エンペリックに投与する場合には、一般的に、口腔内の嫌気性菌や、消化管から上がってくる菌=大腸菌やクレブシエラなどのカバーが必要なので、スルバクタム/アンピシリンが選ばれることが多いですが、「抗菌薬のカバーをもし今外したら亡くなってしまうかもしれない」、という状況であれば、もっと広域に緑膿菌などにまでカバーを広げてタゾバクタム/ピペラシリンなどを選択することもあります。
ホスミシンのスペクトルは?
ホスミシンは通常尿路感染や腸炎に使われることが多く。誤嚥性肺炎で選ばれることはあまりありません。が、抗菌薬は感染の原因菌をカバーできて、その組織に移行すれば何だって効くはずです。
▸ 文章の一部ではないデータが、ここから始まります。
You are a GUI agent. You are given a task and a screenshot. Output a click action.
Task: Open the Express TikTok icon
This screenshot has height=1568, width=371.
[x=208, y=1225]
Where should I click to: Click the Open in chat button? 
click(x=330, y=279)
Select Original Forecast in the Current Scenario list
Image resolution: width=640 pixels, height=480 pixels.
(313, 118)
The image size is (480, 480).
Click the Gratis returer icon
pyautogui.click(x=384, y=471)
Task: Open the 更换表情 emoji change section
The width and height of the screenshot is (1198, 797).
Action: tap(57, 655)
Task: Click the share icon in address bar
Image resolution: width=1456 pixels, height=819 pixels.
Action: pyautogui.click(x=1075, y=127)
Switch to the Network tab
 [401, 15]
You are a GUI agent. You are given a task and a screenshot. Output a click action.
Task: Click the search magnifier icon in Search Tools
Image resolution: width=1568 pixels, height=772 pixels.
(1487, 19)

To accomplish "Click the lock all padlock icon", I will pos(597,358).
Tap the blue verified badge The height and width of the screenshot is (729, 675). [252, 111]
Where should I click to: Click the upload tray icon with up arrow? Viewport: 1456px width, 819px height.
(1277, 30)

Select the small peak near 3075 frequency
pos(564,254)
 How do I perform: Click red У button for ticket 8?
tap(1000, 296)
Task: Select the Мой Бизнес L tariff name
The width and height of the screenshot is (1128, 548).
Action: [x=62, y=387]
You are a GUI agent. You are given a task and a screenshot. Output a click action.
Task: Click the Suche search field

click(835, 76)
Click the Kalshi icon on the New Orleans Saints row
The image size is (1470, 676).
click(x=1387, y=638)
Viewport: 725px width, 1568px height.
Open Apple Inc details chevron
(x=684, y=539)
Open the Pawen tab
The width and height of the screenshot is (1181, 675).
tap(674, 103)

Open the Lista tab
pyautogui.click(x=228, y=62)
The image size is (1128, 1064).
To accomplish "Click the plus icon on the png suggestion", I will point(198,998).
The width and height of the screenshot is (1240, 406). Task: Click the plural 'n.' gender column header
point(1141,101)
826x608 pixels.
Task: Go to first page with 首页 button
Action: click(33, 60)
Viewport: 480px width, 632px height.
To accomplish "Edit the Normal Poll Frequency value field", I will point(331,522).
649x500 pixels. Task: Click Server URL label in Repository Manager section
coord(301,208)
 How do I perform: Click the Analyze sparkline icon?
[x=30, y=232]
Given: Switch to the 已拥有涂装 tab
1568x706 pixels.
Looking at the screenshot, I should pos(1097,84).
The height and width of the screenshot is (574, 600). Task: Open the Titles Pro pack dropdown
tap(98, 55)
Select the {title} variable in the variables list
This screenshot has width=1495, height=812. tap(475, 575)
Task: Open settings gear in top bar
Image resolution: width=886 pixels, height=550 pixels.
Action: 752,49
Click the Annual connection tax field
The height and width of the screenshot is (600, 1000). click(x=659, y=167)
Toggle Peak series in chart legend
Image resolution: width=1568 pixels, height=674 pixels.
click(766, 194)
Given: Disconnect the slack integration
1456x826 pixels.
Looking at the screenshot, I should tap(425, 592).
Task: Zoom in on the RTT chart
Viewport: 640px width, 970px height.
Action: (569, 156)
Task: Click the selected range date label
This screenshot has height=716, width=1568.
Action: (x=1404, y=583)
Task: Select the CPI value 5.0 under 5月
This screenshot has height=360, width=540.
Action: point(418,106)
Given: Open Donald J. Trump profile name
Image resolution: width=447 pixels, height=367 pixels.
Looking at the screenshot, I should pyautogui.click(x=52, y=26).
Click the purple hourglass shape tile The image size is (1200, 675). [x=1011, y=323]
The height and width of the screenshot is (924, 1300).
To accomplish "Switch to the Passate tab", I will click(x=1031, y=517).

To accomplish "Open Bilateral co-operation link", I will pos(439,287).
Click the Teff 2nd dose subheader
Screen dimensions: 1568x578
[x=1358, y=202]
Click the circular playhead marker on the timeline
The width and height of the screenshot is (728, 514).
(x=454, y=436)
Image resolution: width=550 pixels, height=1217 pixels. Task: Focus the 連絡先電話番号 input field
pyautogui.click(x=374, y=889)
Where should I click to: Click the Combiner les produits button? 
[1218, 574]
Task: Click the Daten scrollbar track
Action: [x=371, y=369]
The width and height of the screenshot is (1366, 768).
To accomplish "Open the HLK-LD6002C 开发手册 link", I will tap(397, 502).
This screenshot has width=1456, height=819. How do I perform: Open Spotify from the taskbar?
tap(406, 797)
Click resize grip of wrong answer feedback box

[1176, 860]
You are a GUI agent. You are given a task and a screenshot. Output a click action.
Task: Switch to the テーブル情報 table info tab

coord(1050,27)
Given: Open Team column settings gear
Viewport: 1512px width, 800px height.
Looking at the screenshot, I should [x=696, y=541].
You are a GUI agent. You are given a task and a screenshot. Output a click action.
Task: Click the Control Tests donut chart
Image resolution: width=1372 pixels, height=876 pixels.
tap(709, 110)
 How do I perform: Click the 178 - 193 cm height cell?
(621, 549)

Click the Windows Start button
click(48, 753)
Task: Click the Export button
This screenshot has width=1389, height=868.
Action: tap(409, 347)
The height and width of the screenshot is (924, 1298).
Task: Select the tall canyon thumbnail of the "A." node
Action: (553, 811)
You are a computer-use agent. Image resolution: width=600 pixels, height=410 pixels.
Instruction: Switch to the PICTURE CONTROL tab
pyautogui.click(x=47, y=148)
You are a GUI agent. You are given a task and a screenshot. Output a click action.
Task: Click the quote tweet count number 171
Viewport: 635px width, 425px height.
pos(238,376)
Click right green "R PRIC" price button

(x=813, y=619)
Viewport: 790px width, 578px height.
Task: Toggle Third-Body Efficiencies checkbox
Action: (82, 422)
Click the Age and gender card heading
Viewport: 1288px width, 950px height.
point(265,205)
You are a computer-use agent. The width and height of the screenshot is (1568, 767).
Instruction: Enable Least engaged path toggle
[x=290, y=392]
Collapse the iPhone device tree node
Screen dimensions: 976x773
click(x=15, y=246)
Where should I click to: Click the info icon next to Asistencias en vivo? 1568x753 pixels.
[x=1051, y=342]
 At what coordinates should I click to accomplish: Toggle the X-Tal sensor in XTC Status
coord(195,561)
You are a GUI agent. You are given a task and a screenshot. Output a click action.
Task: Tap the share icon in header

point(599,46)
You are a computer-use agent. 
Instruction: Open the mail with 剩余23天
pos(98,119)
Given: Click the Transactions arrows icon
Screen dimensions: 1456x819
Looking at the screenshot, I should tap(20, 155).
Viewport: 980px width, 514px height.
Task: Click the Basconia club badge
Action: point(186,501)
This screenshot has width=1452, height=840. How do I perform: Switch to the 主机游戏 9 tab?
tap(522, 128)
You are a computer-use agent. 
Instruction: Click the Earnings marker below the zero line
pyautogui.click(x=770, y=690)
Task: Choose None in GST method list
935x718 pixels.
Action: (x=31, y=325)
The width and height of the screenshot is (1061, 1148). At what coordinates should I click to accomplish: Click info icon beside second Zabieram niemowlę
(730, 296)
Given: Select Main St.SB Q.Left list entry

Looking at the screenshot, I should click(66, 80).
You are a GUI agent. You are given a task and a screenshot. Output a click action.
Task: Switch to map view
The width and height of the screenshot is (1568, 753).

抗菌薬インターネットブックによると、ホスホマイシンがやっつけれる菌はブドウ球菌属、大腸菌、赤痢菌 (内服だけ)、サルモネラ属、セラチア属 (内服だけ)、プロテウス属、モルガネラ・モルガニー、プロビデンシア・レットゲリ、緑膿菌、カンピロバクター属 (内服だけ)
に加えて
MRSA、インフルエンザ菌、クロストリジウム属、レンサ球菌、肺炎球菌、淋菌シトロバクター属、クレブシエラ属、エンテロバクター属、バクテロイデス属
と、書かれています。
誤嚥性肺炎の原因になりそうなのは、大腸菌、プロテウス、レンサ球菌、クレブシエラあたりでしょうか。
おおむねカバーしてそうですね。
しかも、肺への組織移行性も〇で、まぁまぁ良さそうです。
私の回答
ホスミシンは誤嚥性肺炎に、ある程度の効果は期待できるのではないでしょうか。ただ、喀痰培養はとっておいて、悪化すればタゾバクタム/ピペラシリンなどに広げることも想定しておいた方が良いかもしれません。
注!ホスミシンは実は切り札的な抗菌薬の側面も
WHOの抗菌薬Aware分類では、ホスミシンはReserve=最後の手段、に分類されている抗菌薬でもあります(ESBL産生菌に効いたり、耐性緑膿菌に効く可能性があるため)。なので、カルバペネム系やタゾバクタム/ピペラシリンを使わない代わりに安易に使うような薬でもないようです(ま、使い慣れてない先生が多いのであまり出ませんが)。